January 4, 1936
DVD/BLU-RAY AVAILABILITY:
Porky Pig 101 (WHV 5-disc set)
You can view this cartoon HERE
Fred Avery survived his first directorial effort for Leon Schlesinger, Gold Diggers of '49. With one "Supervision Fred Avery" credit to his name, and a reasonably good cartoon in release, he set out to do better the second time around.
His first step was to revert Porky Pig to the smaller, child-man of I Haven't Got A Hat. The grotesque hog of the prior cartoon was too harsh an exaggeration, even for Avery, who trafficked in distortion, over-statement and bigger-than-life effects.
He wisely assumed that a smaller character was automatically funnier. Of equal importance, this figure needed to be a cipher. These were Avery's favorite protagonists. Though Daffy Duck, Bugs Bunny and Screwy Squirrel contradict this claim with their brash, aggressive personalities, Avery liked best the Porkys, Droopys and Eggheads--nobodies to whom things happened.
Avery understood that audiences needed a focus character, even if such things disinterested him. Though he had recurring star characters, most of them are playthings of comedic fate. Porky is the charter member of this elite community with Plane Daffy,
Between wars, it was a common daydream of many a young American to join one branch of the services. Memories of trench warfare and mustard gas had faded. Fascism was on the 20th century menu.
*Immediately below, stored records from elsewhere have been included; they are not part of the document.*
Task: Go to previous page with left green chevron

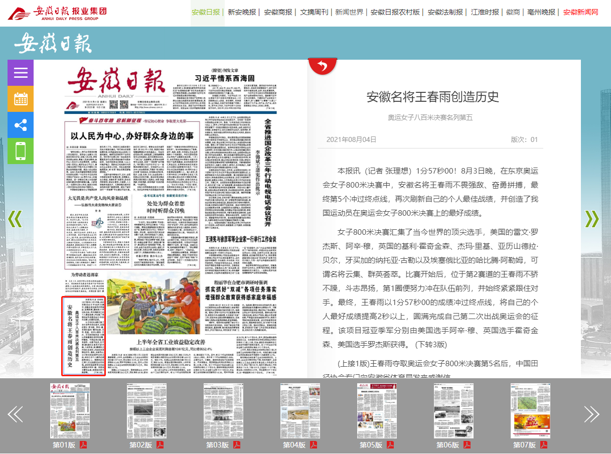Action: (x=15, y=219)
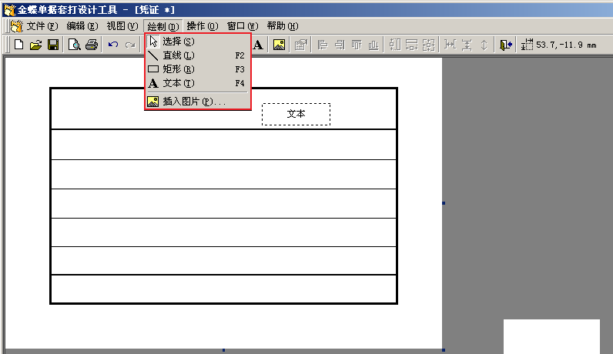The height and width of the screenshot is (354, 613).
Task: Open the 帮助 (Help) menu
Action: 282,25
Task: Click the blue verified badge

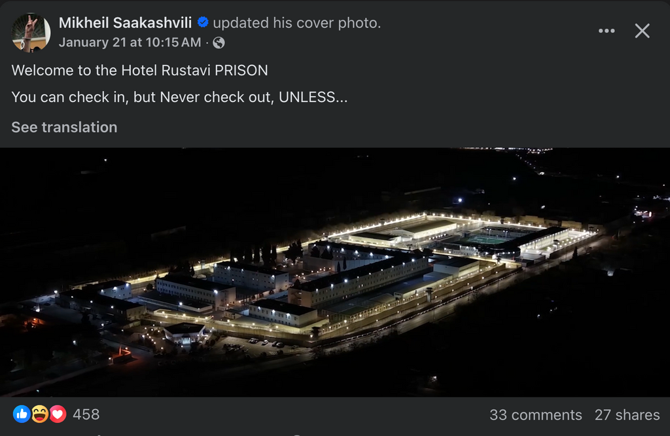Action: 203,23
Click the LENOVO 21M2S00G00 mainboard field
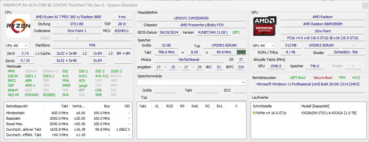The width and height of the screenshot is (369, 142). point(191,18)
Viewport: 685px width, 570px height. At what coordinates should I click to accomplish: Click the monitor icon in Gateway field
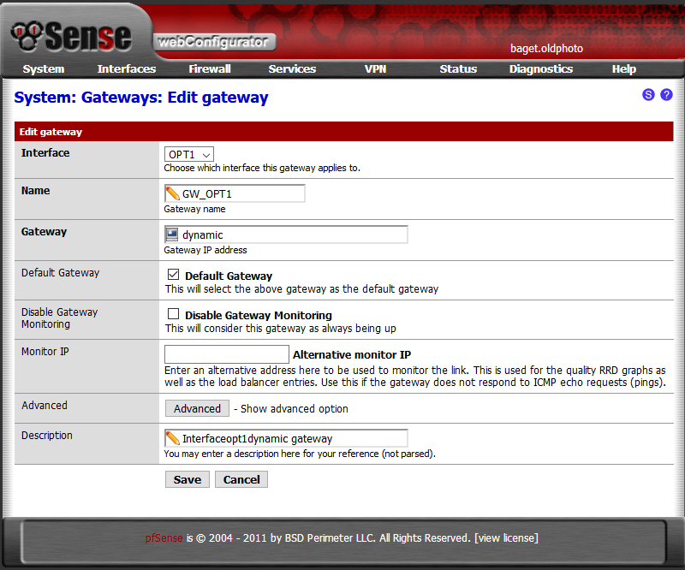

The idea of going to battle, marching in military precision, dressed in a snappy uniform seemed so streamlined, so modern! At cartoon's start, Porky reflects this peacetime fascination with the military. At fade in, he examines his enlistment choices:
The Army isn't for him...
Nor is the Navy...
But the Air Force...that's right up his alley!
This established, Avery plays with Porky's differently-abled 1936 persona. His stuttering is quite severe in these early cartoons. As said in my previous post, a real-life stutterer, Joe Dougherty, supplied Porky's voice for the first few cartoons.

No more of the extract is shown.